● EXERCISE GOAL
Lines from the one holding "Viewport: 1270px width, 952px height." through the end of the entries, inclusive, form the whole output; reproduce them exactly and omit pictures.

(Excerpts from a dataset)
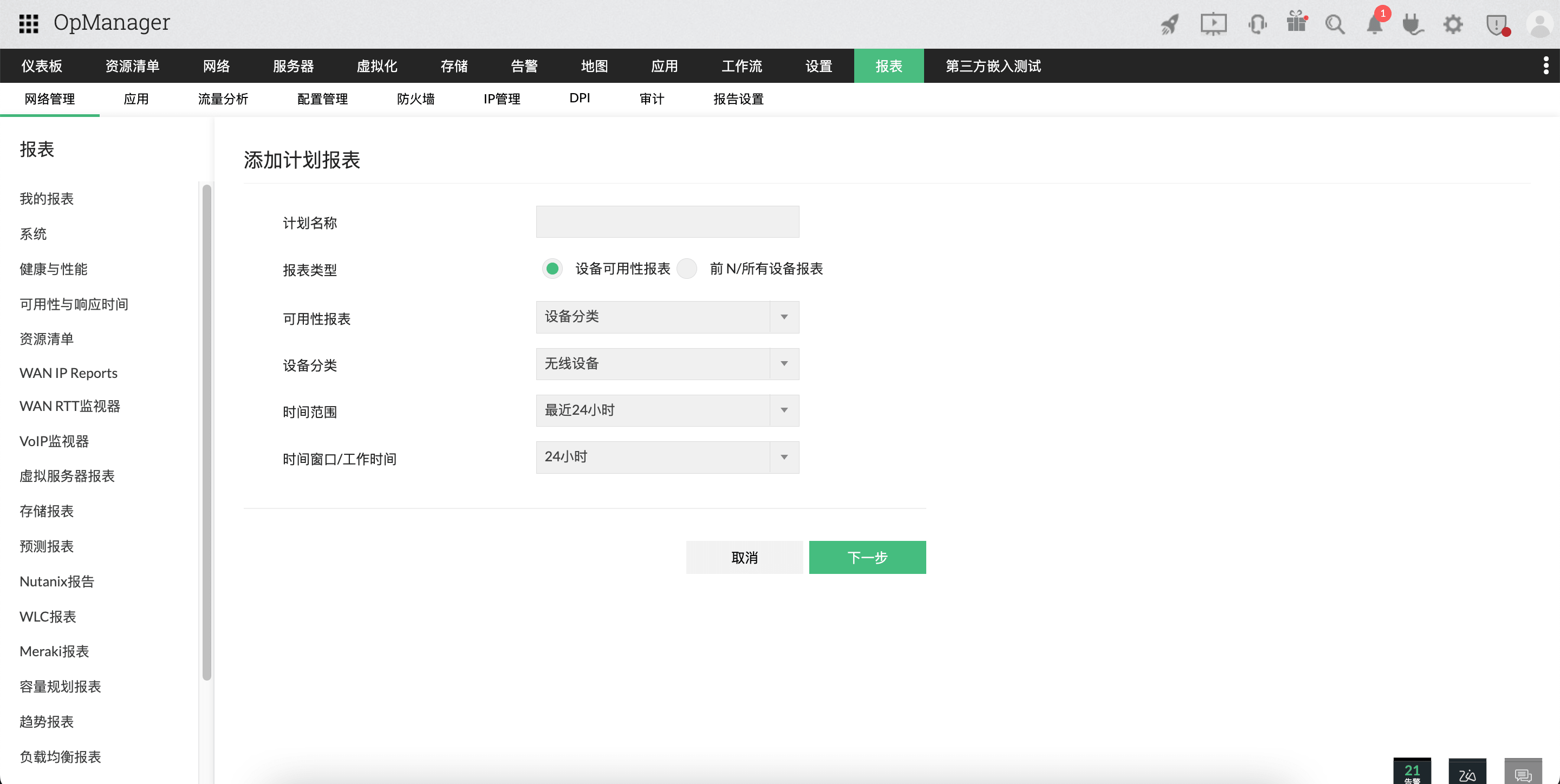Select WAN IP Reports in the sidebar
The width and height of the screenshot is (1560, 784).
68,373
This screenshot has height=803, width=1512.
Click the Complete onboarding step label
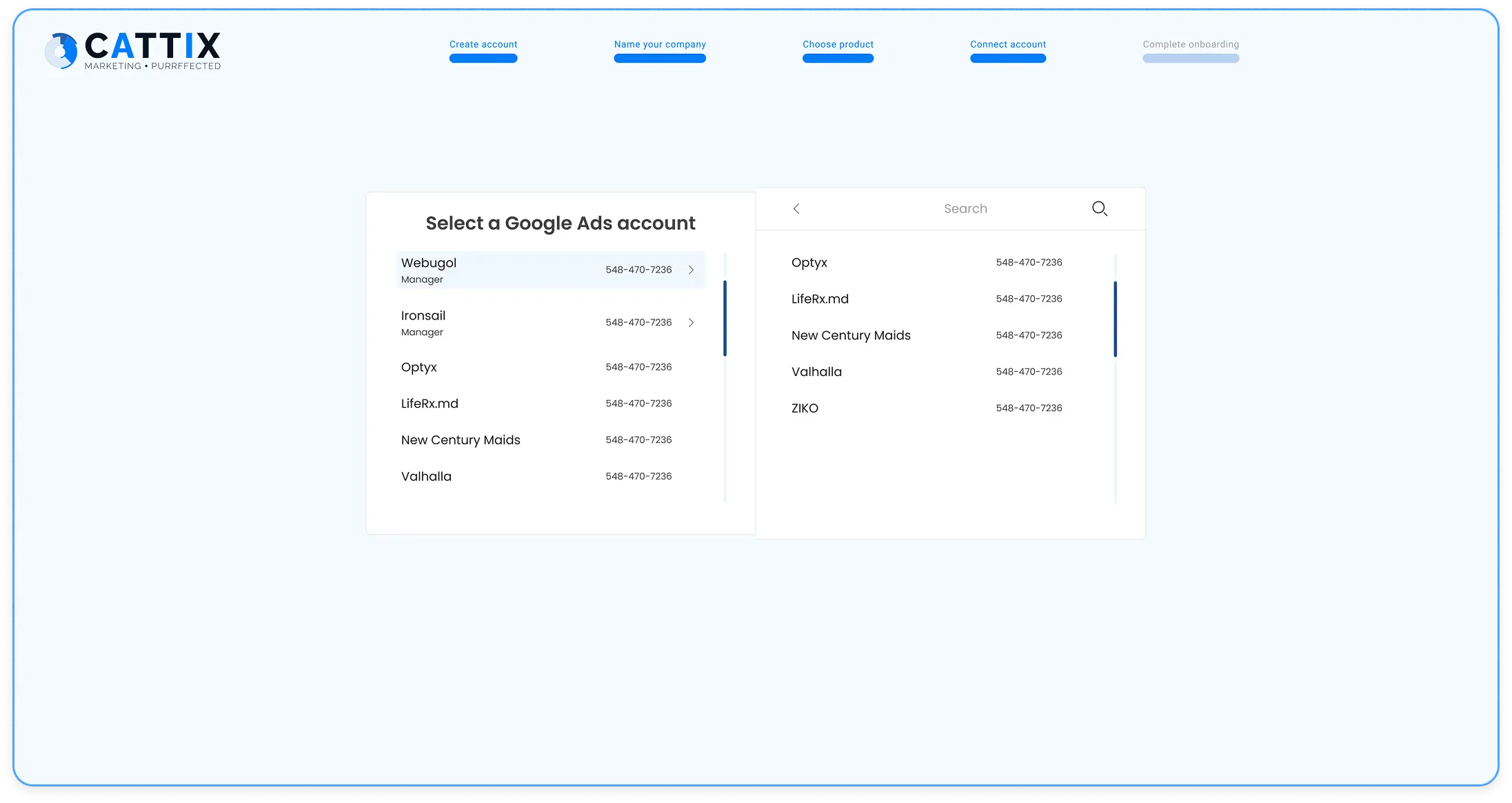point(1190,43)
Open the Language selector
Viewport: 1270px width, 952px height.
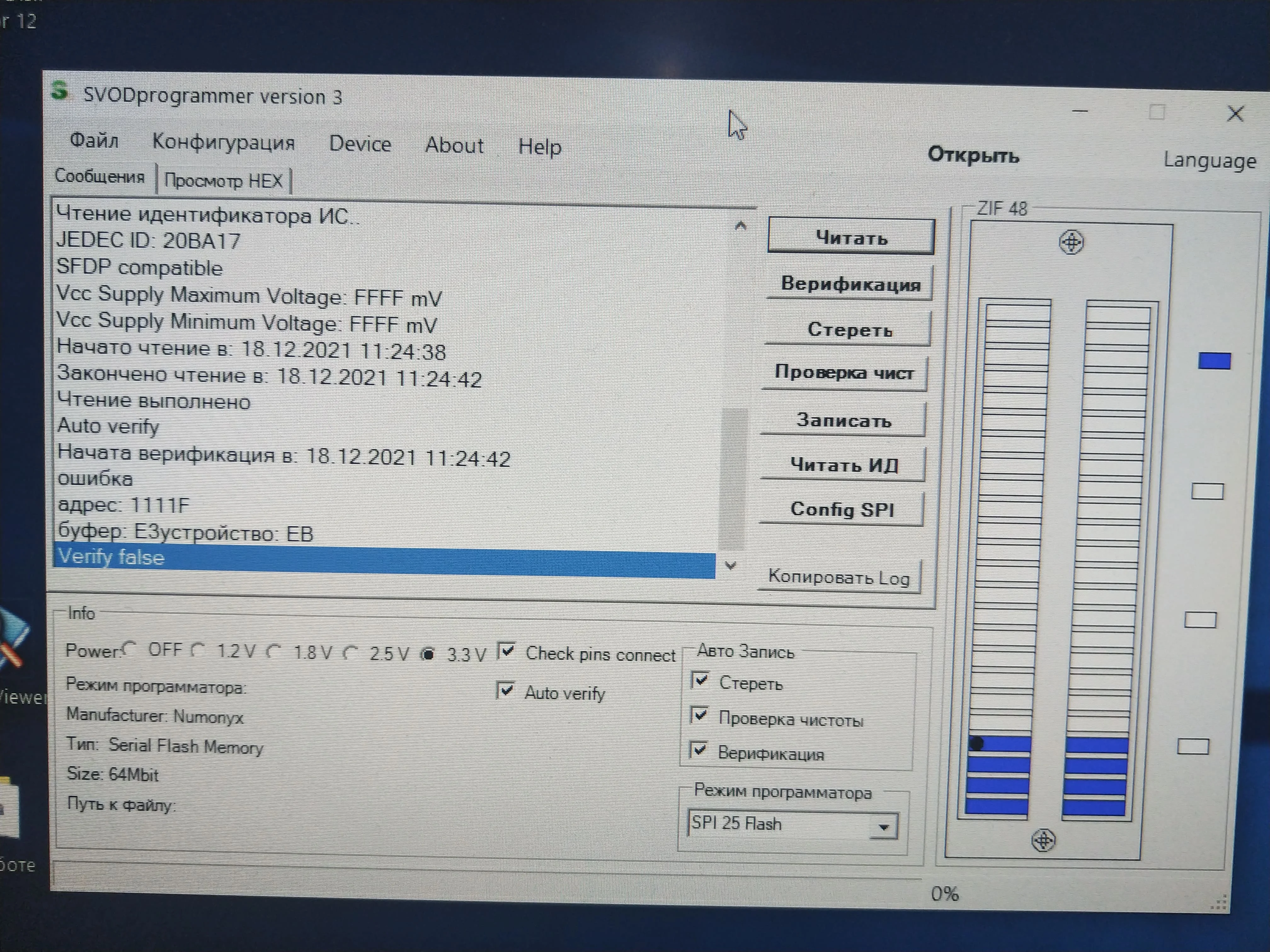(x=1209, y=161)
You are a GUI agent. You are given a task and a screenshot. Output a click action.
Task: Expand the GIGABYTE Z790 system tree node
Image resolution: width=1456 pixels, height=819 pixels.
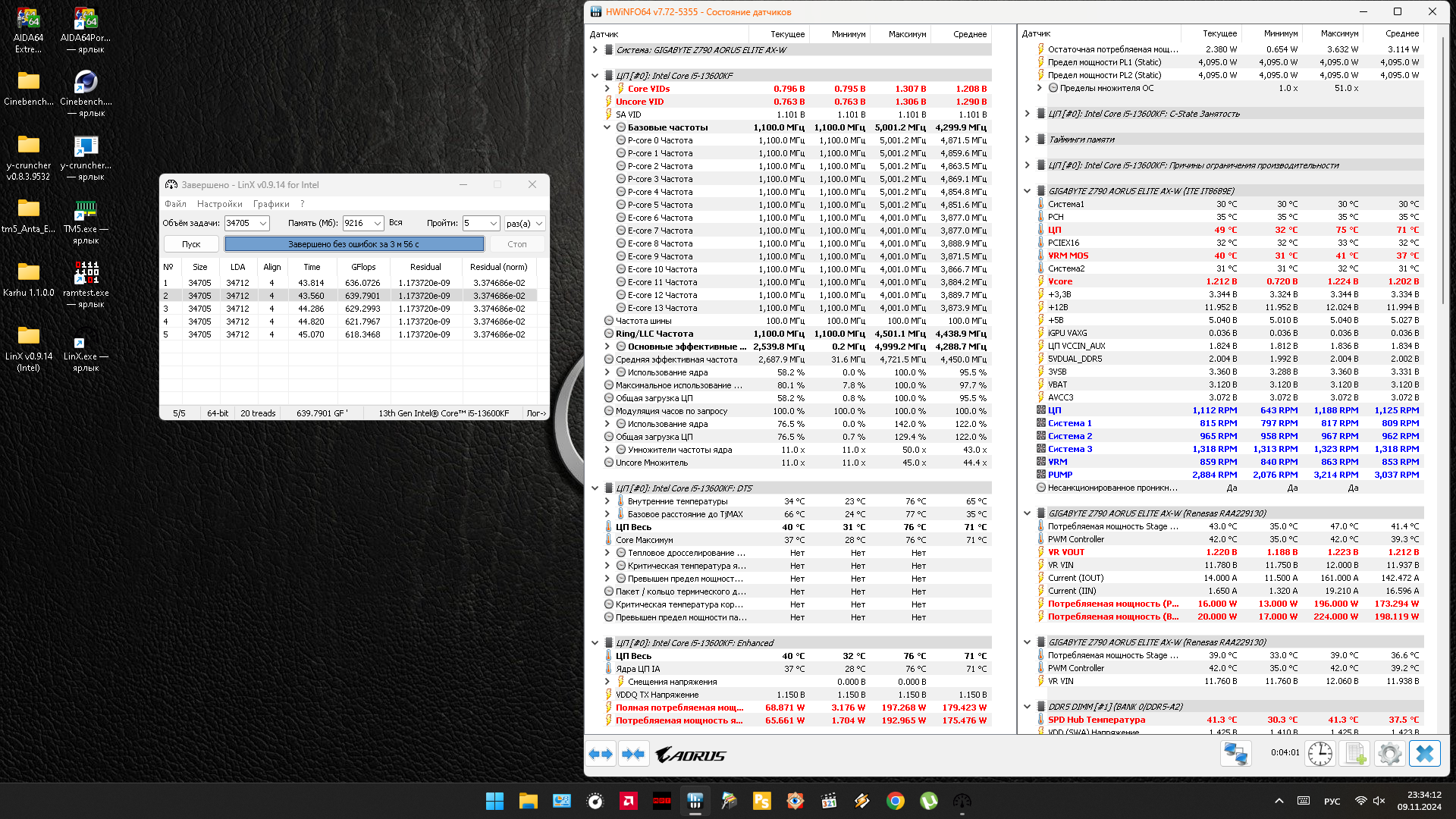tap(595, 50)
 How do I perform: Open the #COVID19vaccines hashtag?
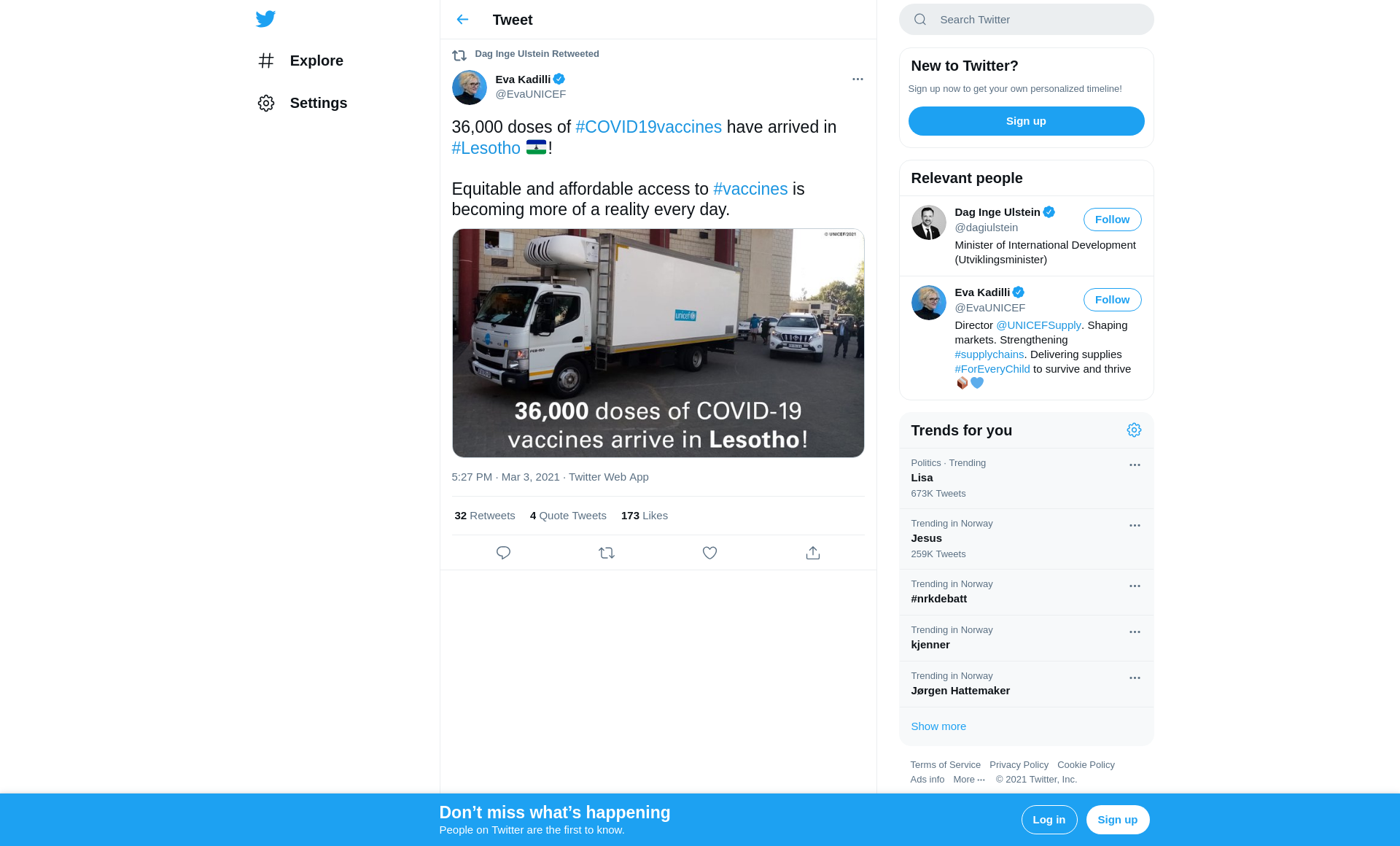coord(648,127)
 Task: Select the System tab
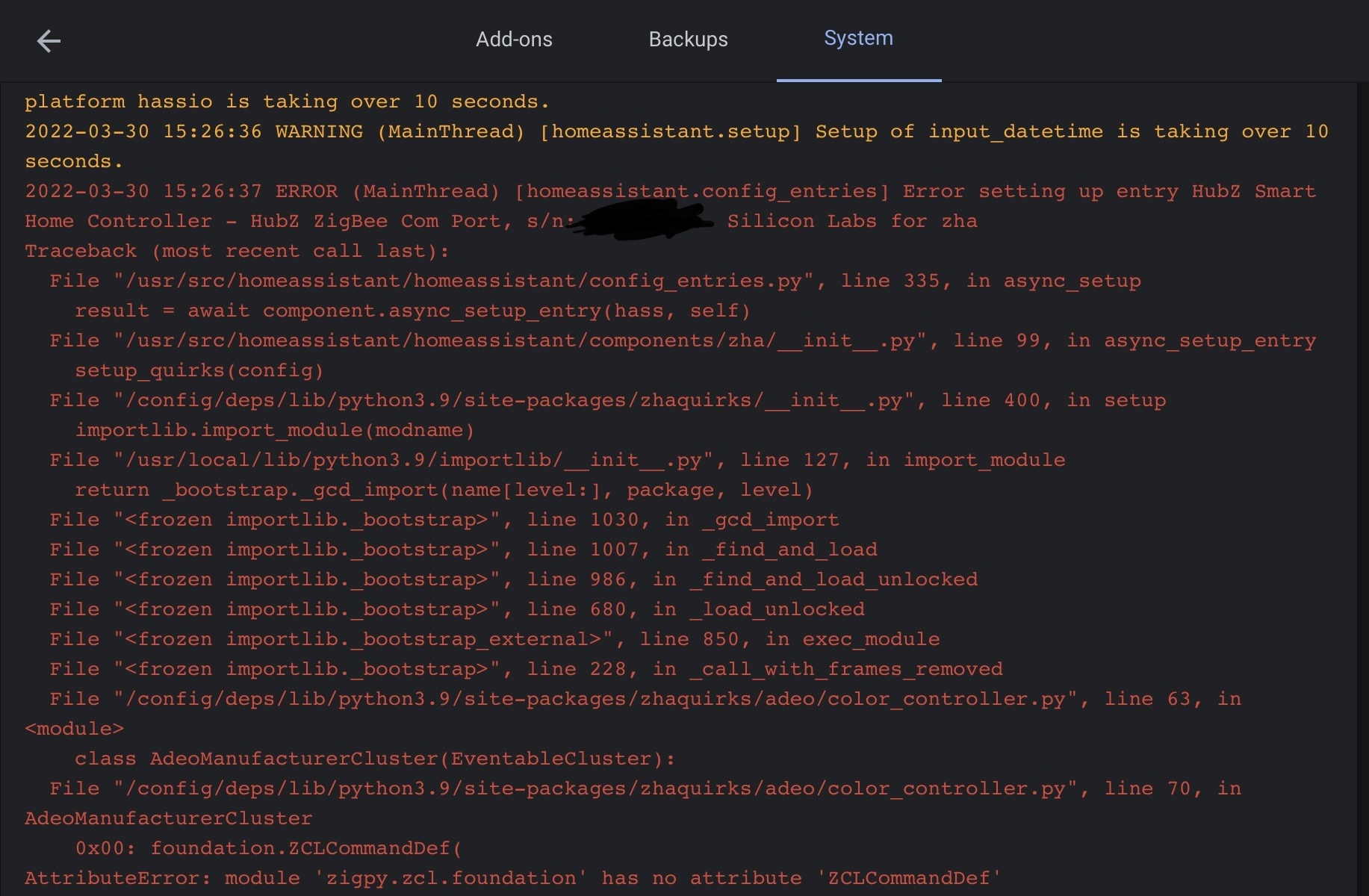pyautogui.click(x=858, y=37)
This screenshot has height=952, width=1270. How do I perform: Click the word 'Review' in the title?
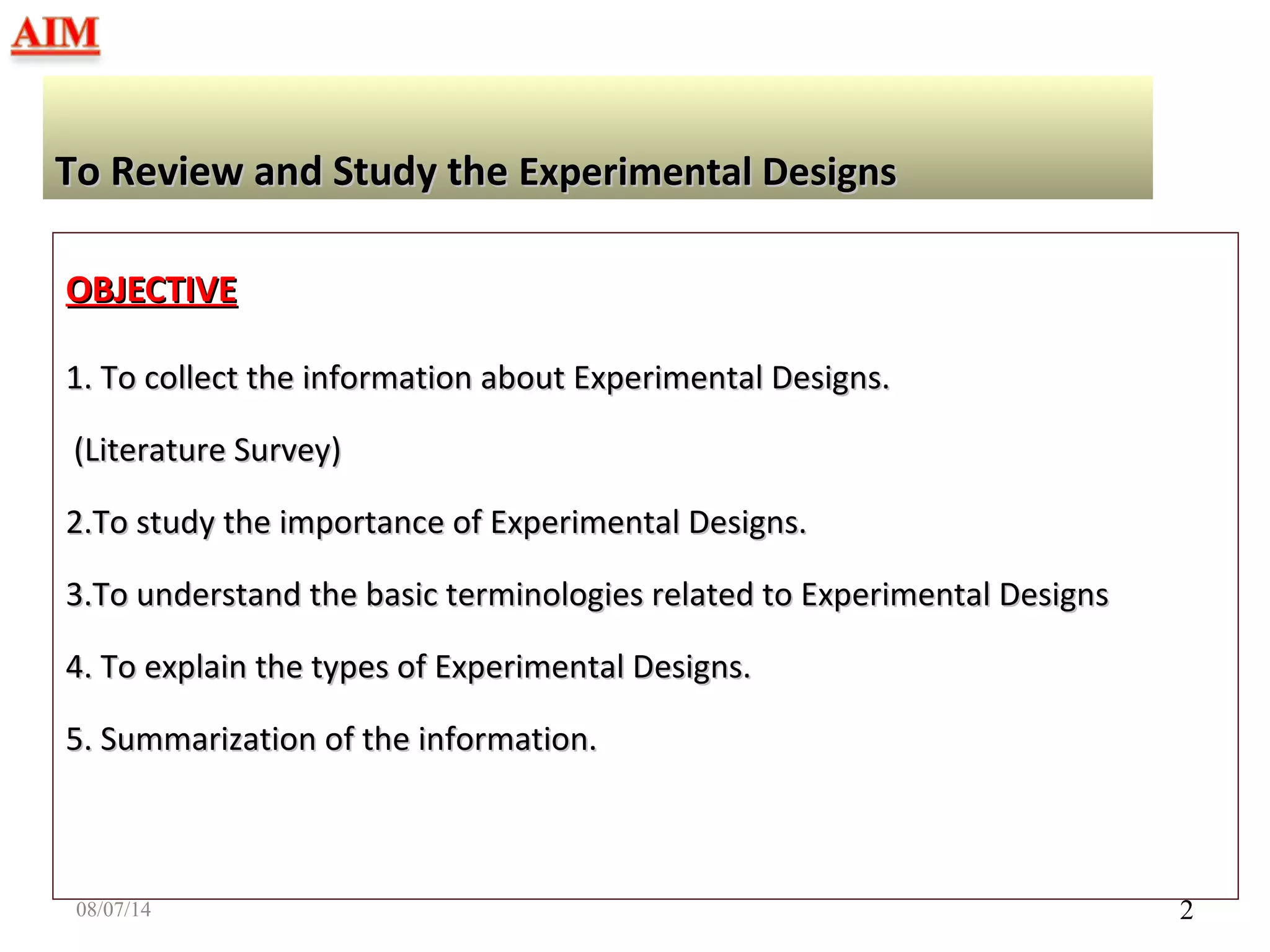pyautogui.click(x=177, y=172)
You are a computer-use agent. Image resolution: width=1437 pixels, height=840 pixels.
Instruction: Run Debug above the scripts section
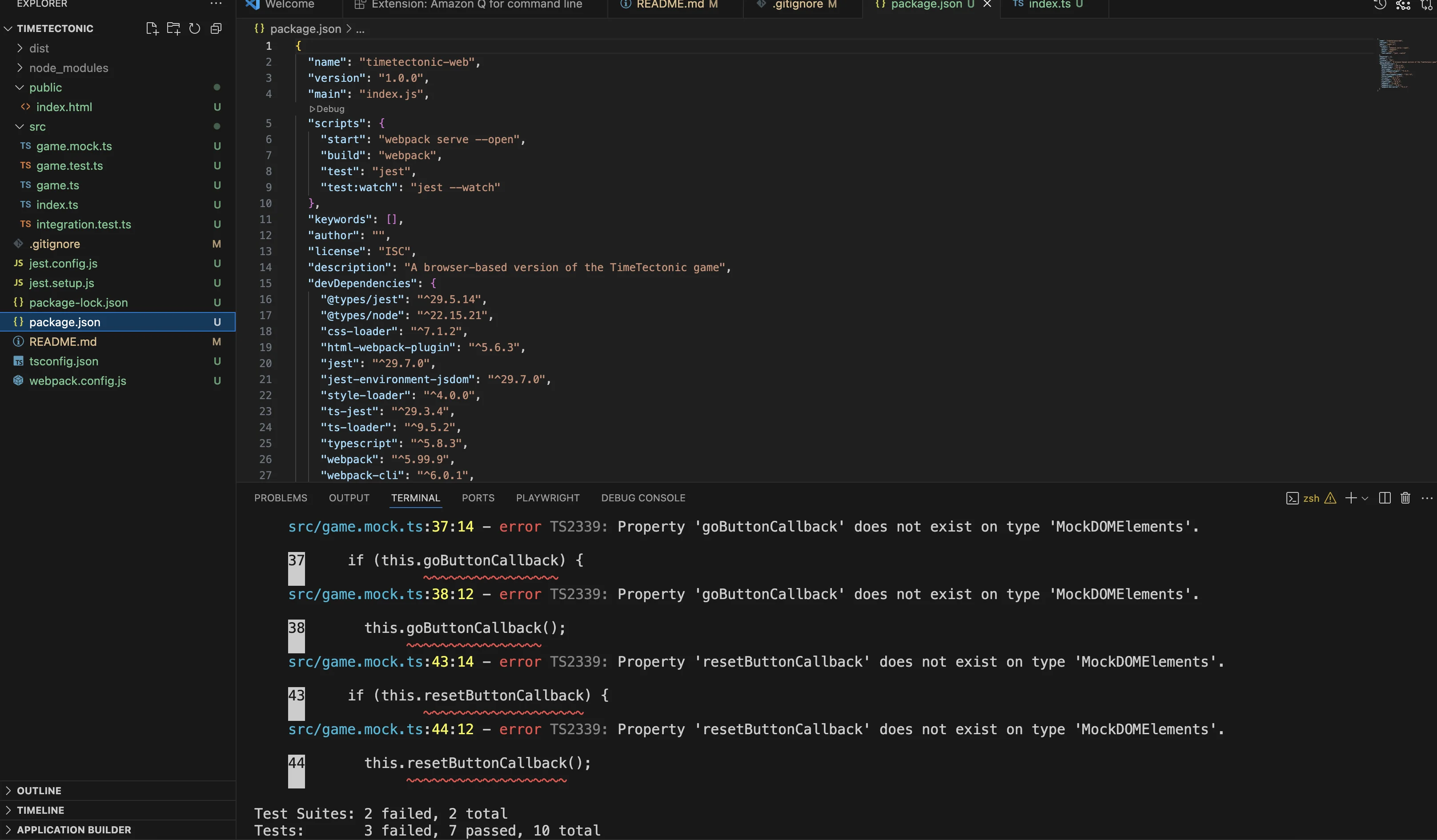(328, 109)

● TASK RESPONSE
Viewport: 1270px width, 952px height.
(x=1209, y=161)
You are a GUI agent. You are given a task and a screenshot. Output a click action.
Task: Expand the GIGABYTE Z790 system tree node
Image resolution: width=1456 pixels, height=819 pixels.
tap(595, 50)
 How do I perform: Open the #COVID19vaccines hashtag?
coord(648,127)
 Task: Select the System tab
pyautogui.click(x=858, y=37)
This screenshot has height=952, width=1270. How do I perform: Click the word 'Review' in the title?
pyautogui.click(x=177, y=172)
You are a computer-use agent. Image resolution: width=1437 pixels, height=840 pixels.
Instruction: Run Debug above the scripts section
(328, 109)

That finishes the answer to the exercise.